YOUR OBJECTIVE: Write out the records again exactly and exclude the pictures.

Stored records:
——————————

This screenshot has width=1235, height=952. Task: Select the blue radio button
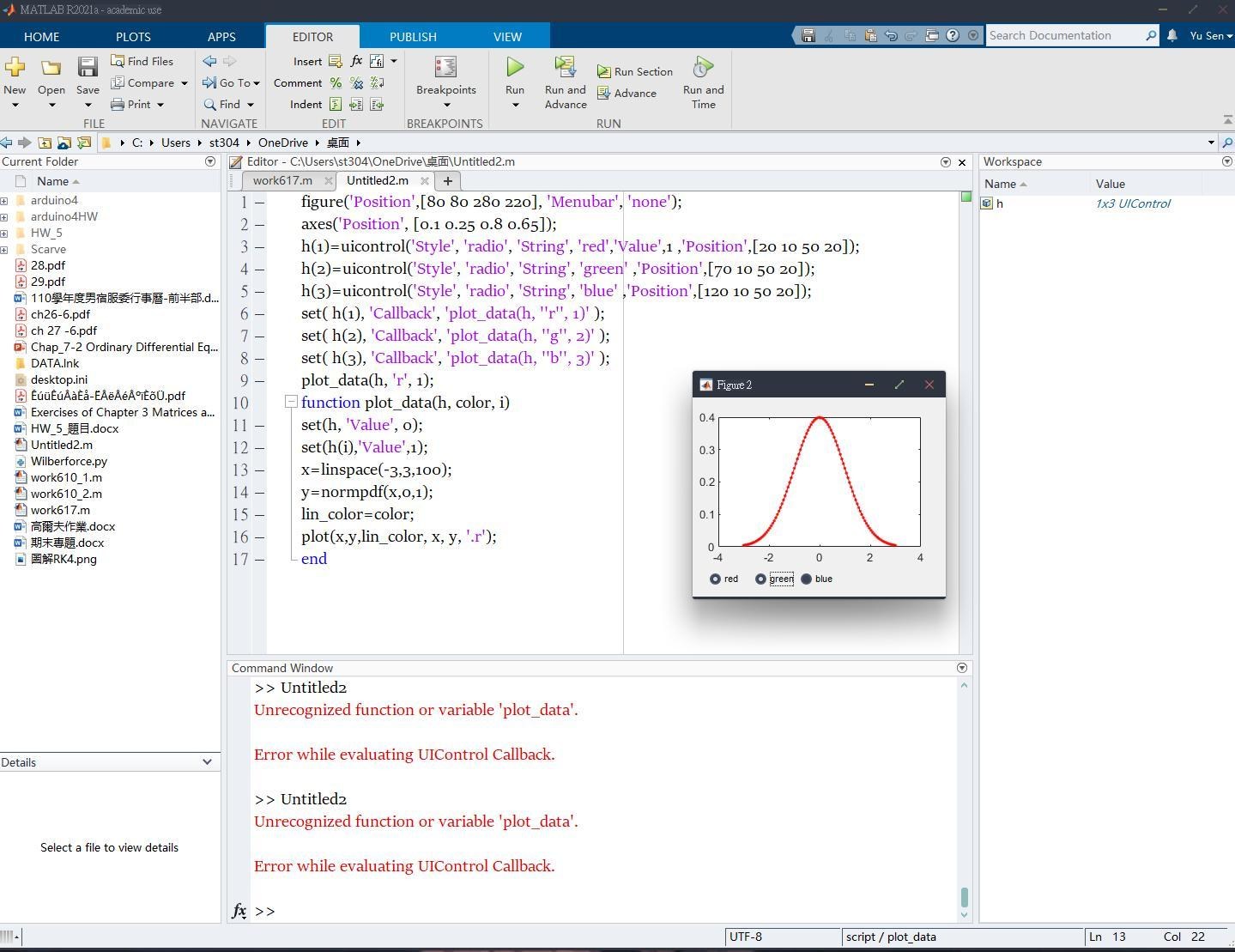pos(807,579)
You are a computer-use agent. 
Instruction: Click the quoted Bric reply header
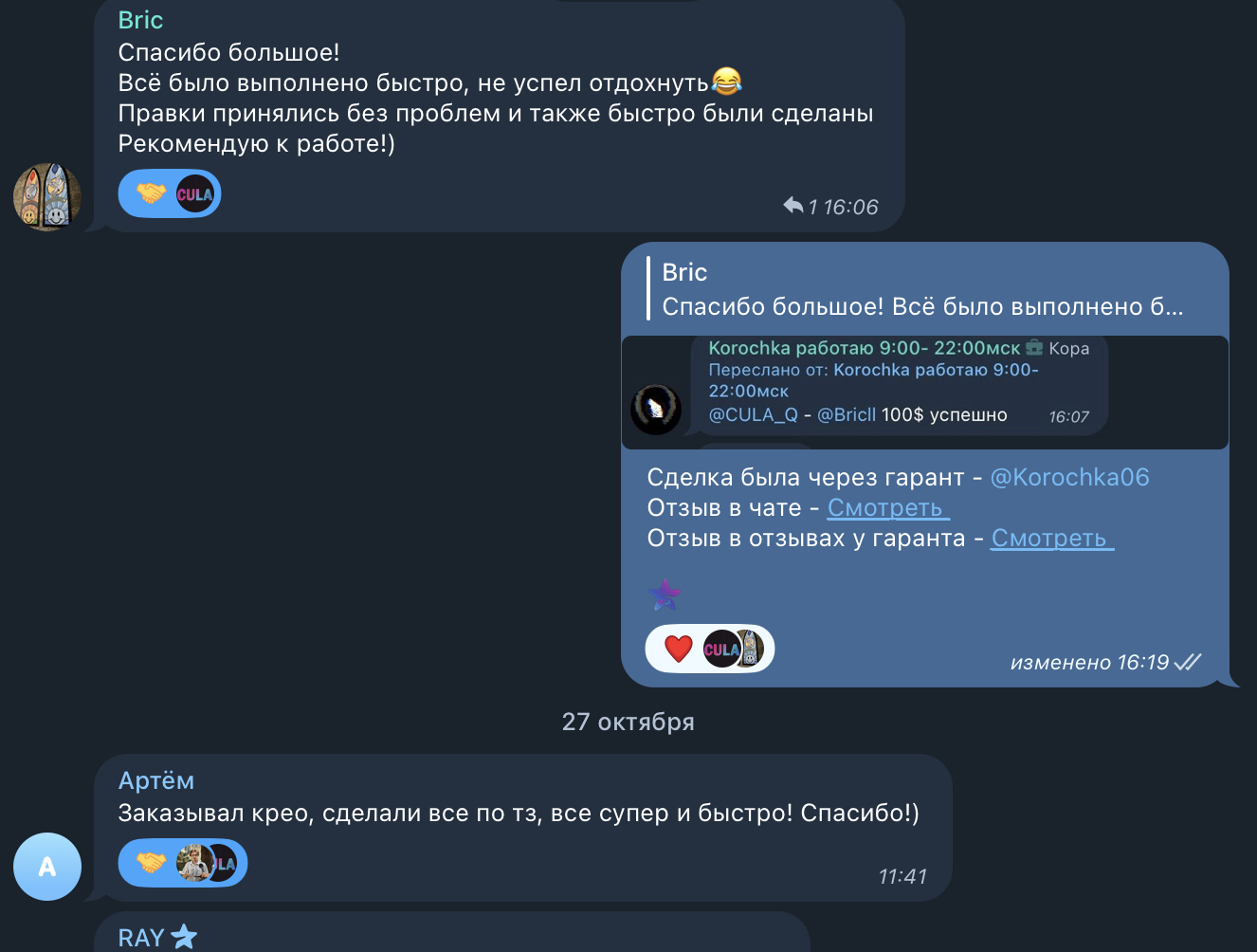[924, 289]
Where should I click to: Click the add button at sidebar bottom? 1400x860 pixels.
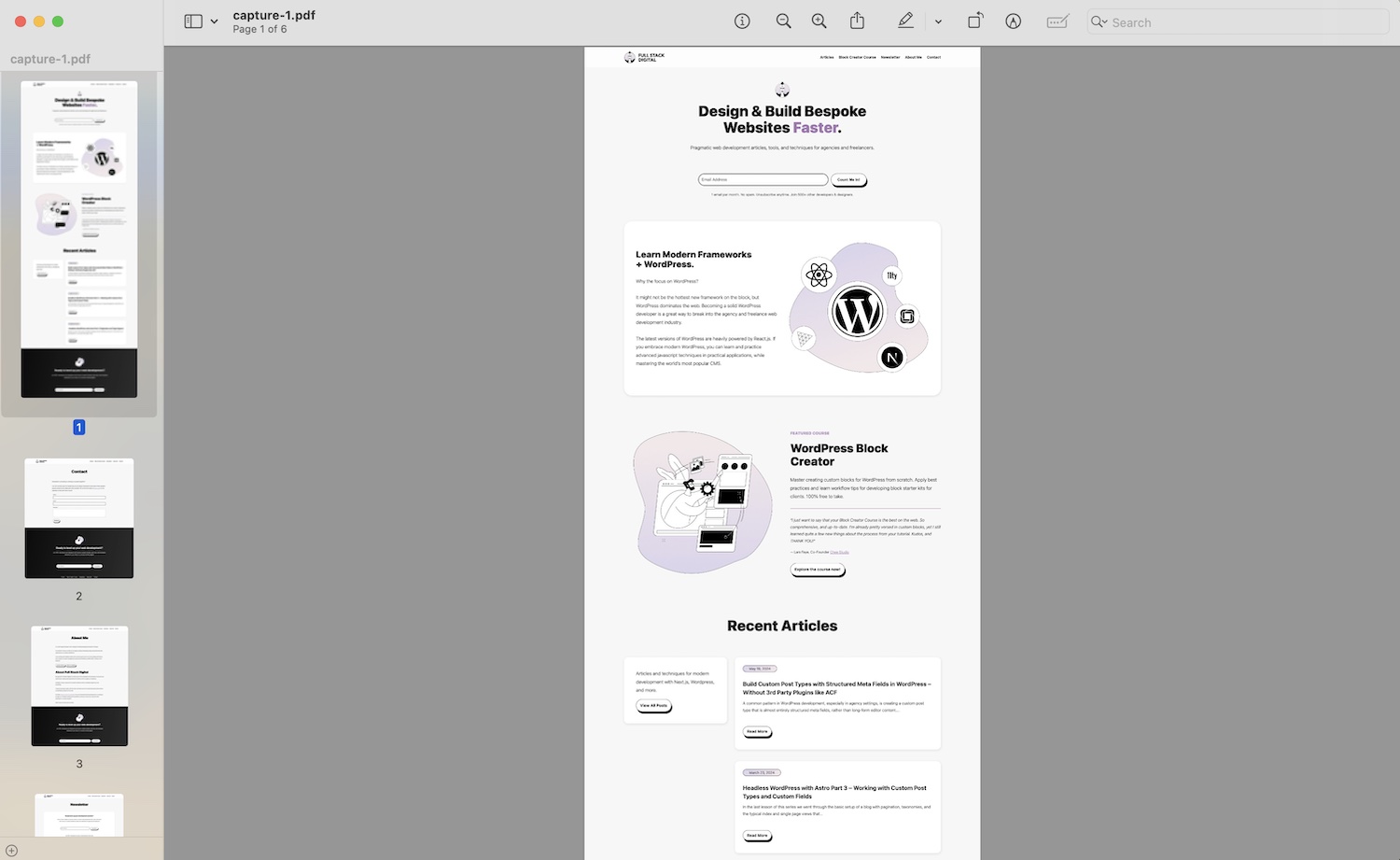[x=11, y=851]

——————————

RESPONSE AREA:
This screenshot has width=1235, height=952. Task: Select the blue radio button
pos(807,579)
You are a computer-use agent. 
Instruction: Click the quoted Bric reply header
[924, 289]
Where should I click to: Click the add button at sidebar bottom? 1400x860 pixels.
[x=11, y=851]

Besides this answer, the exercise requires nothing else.